> **Stated task**
Copy out these lines word for word, leaving out the pictures.

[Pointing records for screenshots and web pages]

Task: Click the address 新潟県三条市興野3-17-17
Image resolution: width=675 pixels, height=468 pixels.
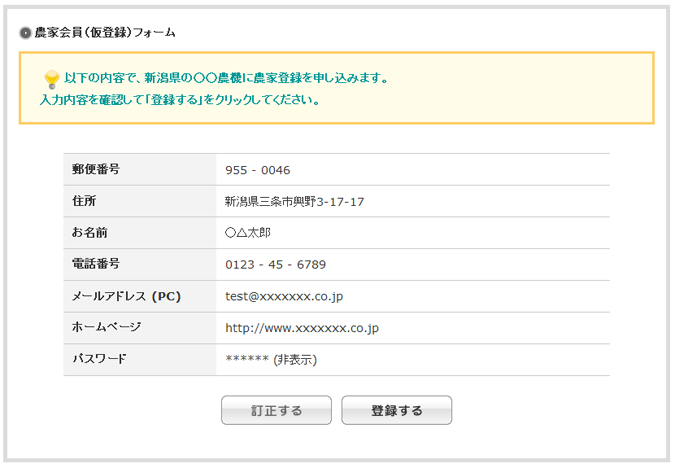Action: click(x=294, y=202)
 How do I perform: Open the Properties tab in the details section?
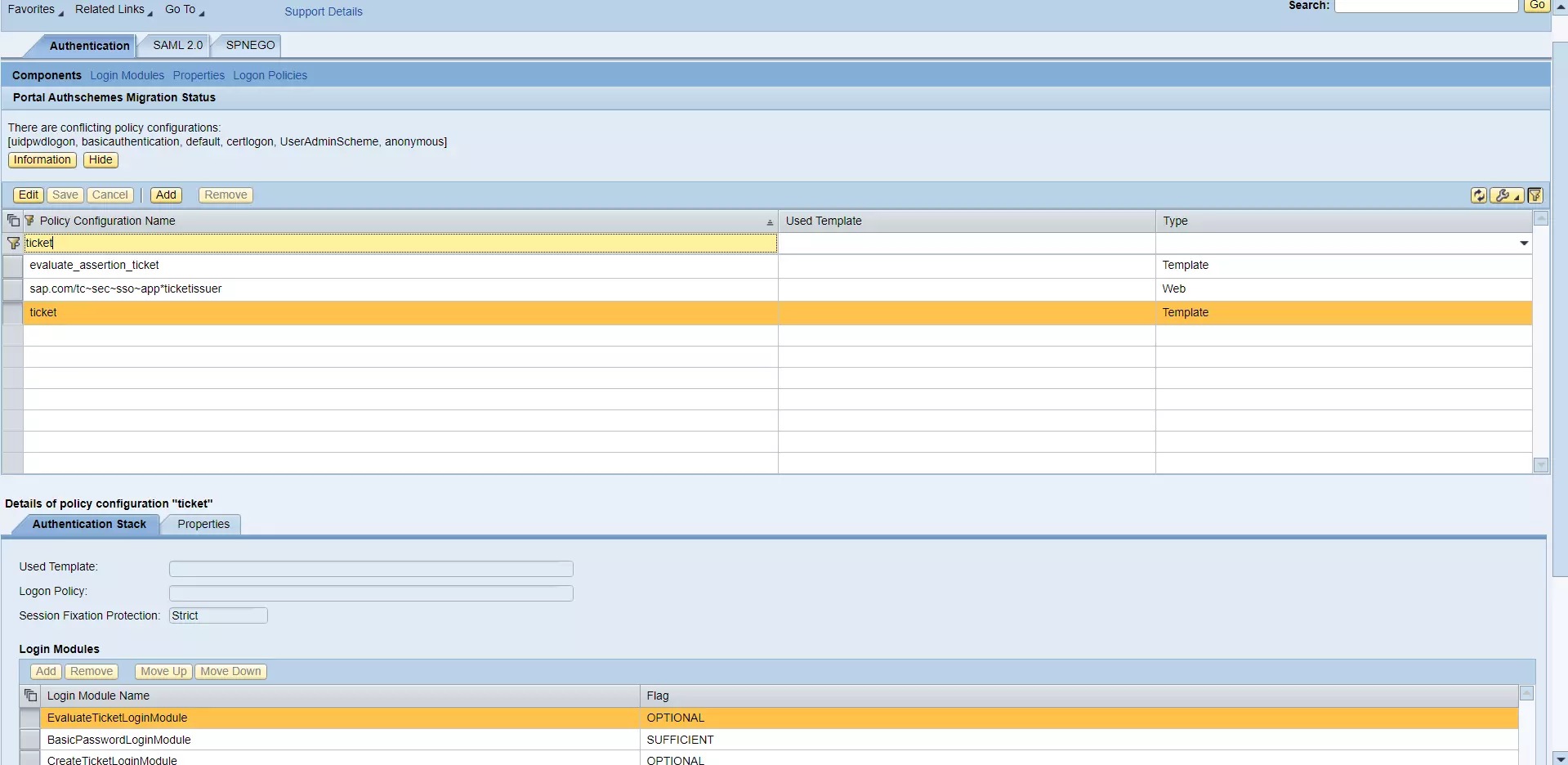pos(203,524)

> **Reply to the task**
Task: Click the address 新潟県三条市興野3-17-17
Image resolution: width=675 pixels, height=468 pixels.
Action: click(x=294, y=202)
 How do I perform: Open the Properties tab in the details section?
pos(203,524)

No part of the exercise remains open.